L’éducation à la sexualité pour les jeunes ne va pas de soi. En témoignent les crispations sur cette thématique, toujours vives en 2023, qui s’expriment notamment sur les réseaux sociaux. Alors que depuis la loi du 4 juillet 2001, l’ensemble des élèves doit bénéficier, du CP au lycée, d’au moins trois séances annuelles sur le sujet, moins de 15 % des enfants en primaire et moins de 20 % des collégiens en ont bénéficié1. Un collectif rassemblant des structures œuvrant dans le champ de la sexualité (planning familial, Sidaction…) a remis au Sénat le 6 novembre 2023 un livre blanc, avec 46 recommandations pour faire bouger les lignes.
Le dossier du n°465 de La Santé en action, consacré à l’éducation à la sexualité pour les jeunes, intervient donc à un moment opportun.

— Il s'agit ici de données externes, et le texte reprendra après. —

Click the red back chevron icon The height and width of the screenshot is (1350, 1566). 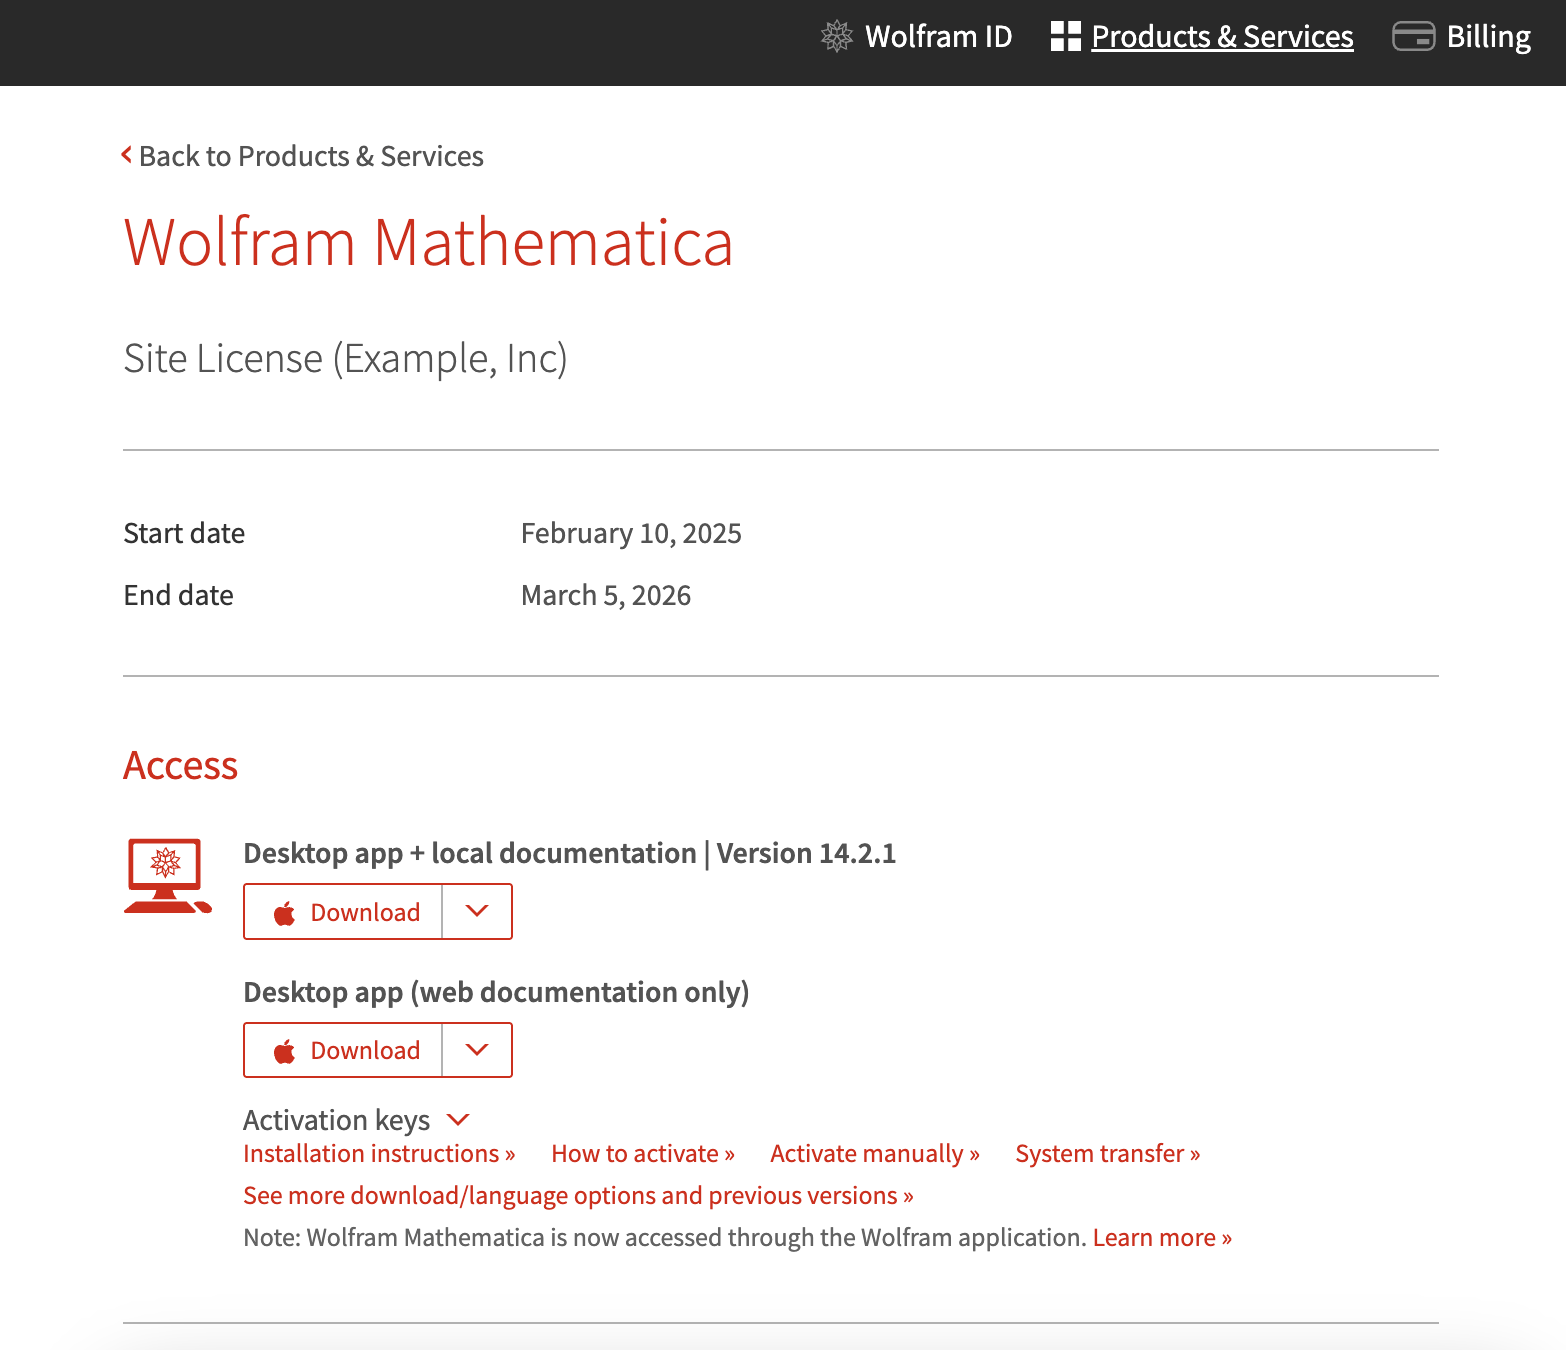(127, 155)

C’est l’occasion de clarifier les enjeux essentiels autour de l’éducation à la sexualité qui, au-delà du cadre privé, ne se réduit pas aux interventions dans l’institution scolaire. Il s’agit de montrer comment l’approche de cette question a évolué depuis plusieurs années, s’intégrant dans une vision globale de la santé et du bien-être, d’éclairer les contraintes qui pèsent sur sa mise en œuvre, de mettre en lumière les risques et les potentialités d’internet comme des réseaux sociaux.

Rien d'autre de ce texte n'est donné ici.